Message Handling Fundamentals
- Sending
- The act of transmitting a message from an application through the communication layer to the network.
- Receiving
- The act of a machine accepting a message from the network; the message has arrived but is not yet visible to the application.
- Delivering
- The act of passing a received message to the application; this is when the application actually sees and processes the message.
- Holdback queue
- A buffer where received messages are held when they cannot be delivered immediately, such as when waiting for earlier messages to maintain ordering guarantees.
- Multicast
- One-to-many communication where a single message is delivered to a specific group of processes.
- Unicast
- One-to-one communication where a message is sent to a single recipient.
- Broadcast
- One-to-all communication where a message is sent to every process on the network.
IP Multicast
- IP Multicast
- Network-layer multicast using UDP, IGMP, and PIM; works well in controlled environments but is blocked by most ISPs on the public internet.

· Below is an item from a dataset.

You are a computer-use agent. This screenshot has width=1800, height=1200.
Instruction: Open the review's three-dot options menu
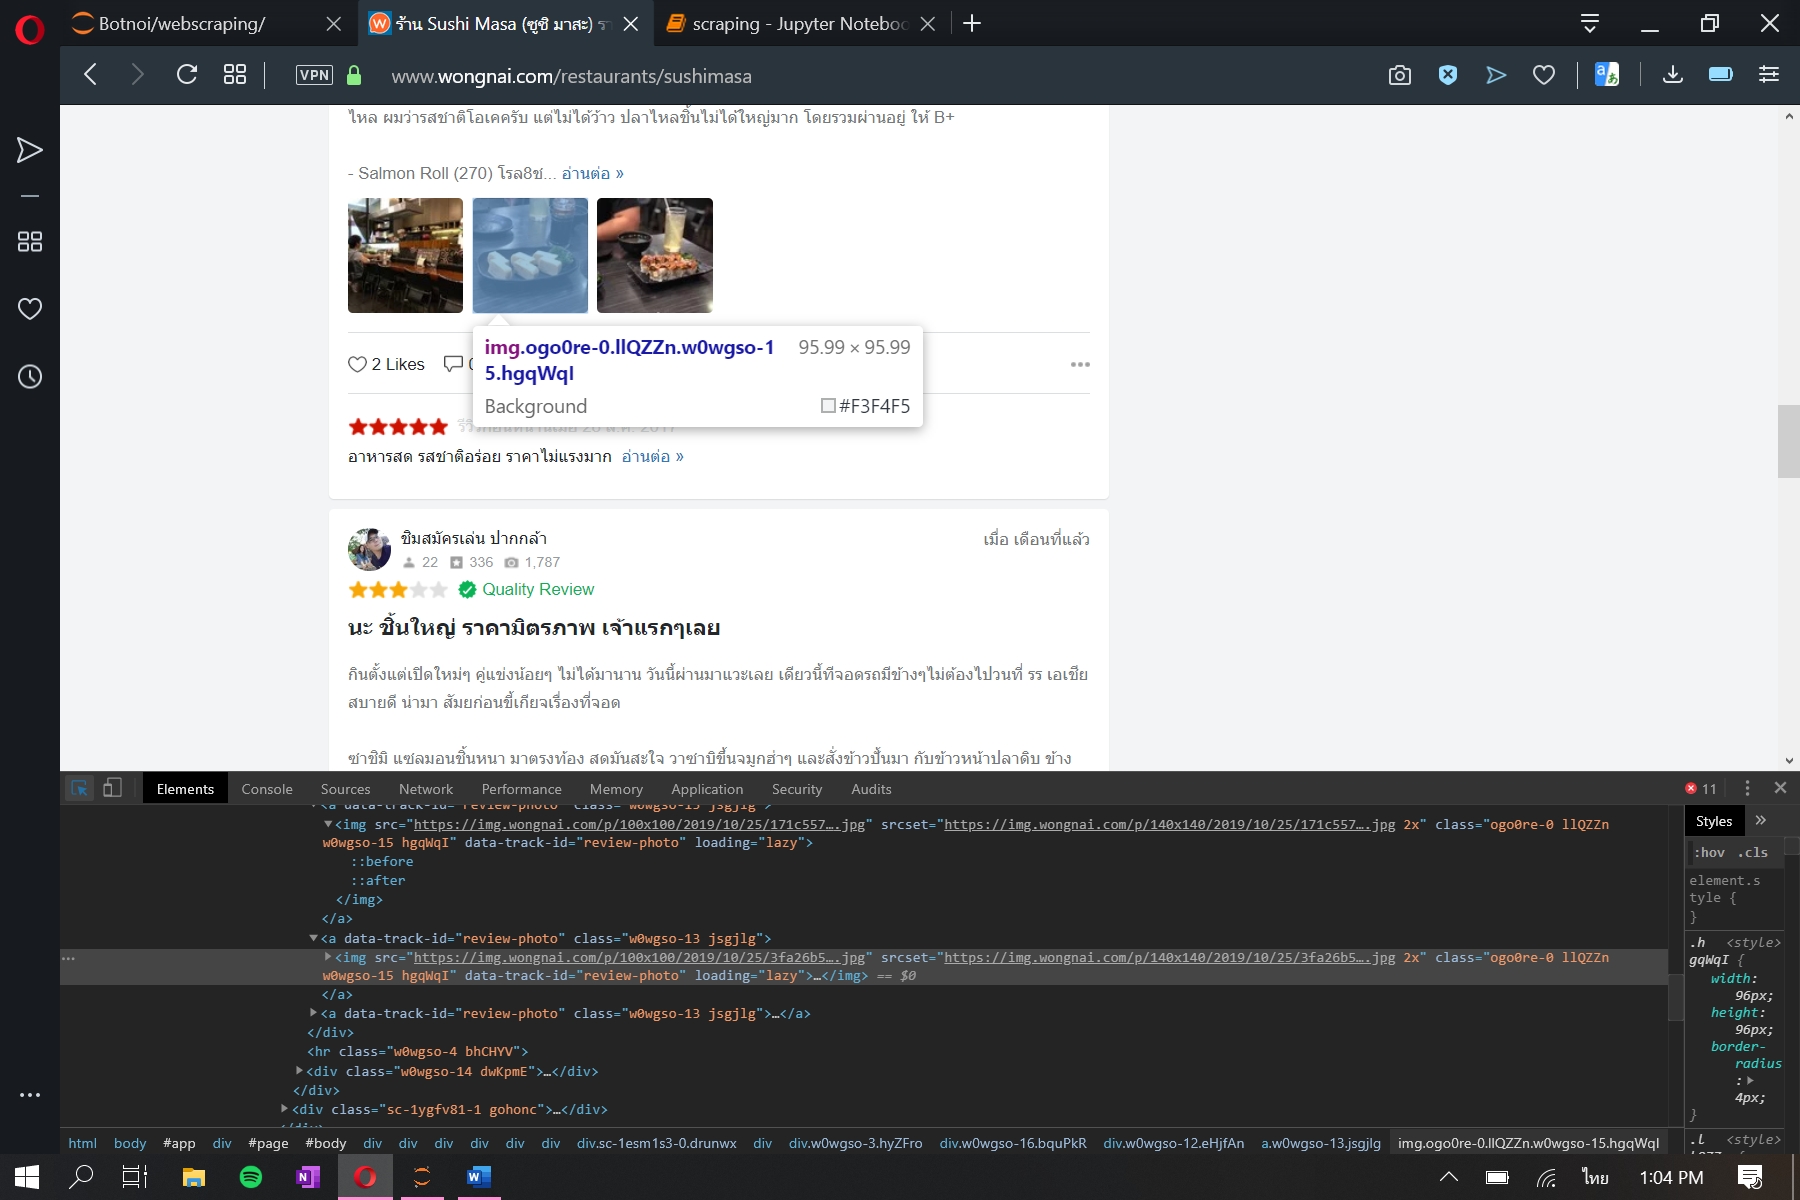pyautogui.click(x=1079, y=365)
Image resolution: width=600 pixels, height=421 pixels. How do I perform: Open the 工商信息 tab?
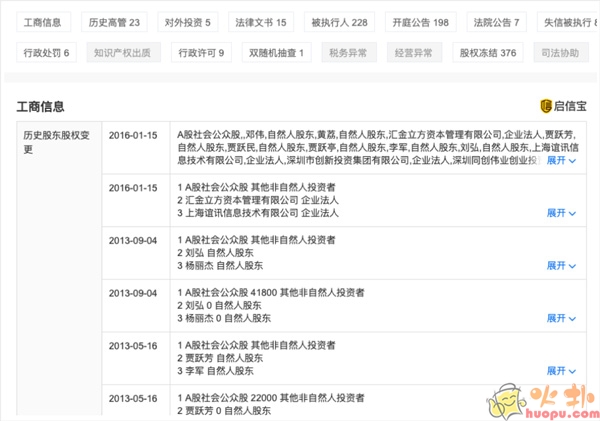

- Internet Group Management Protocol (IGMP)
- Protocol operating between hosts and local routers that allows hosts to join and leave multicast groups dynamically through membership reports.
- Protocol Independent Multicast (PIM)
- Multicast routing protocol that distributes traffic between routers using the existing unicast routing table for reverse path forwarding.
- Reverse Path Forwarding (RPF)
- Technique where routers accept multicast traffic only if it arrives on the interface used to reach the source, preventing loops.
- PIM Dense Mode (PIM-DM)
- PIM mode using flood-and-prune approach; floods multicast traffic everywhere, then prunes branches where there are no receivers. Appropriate when most subnets have receivers.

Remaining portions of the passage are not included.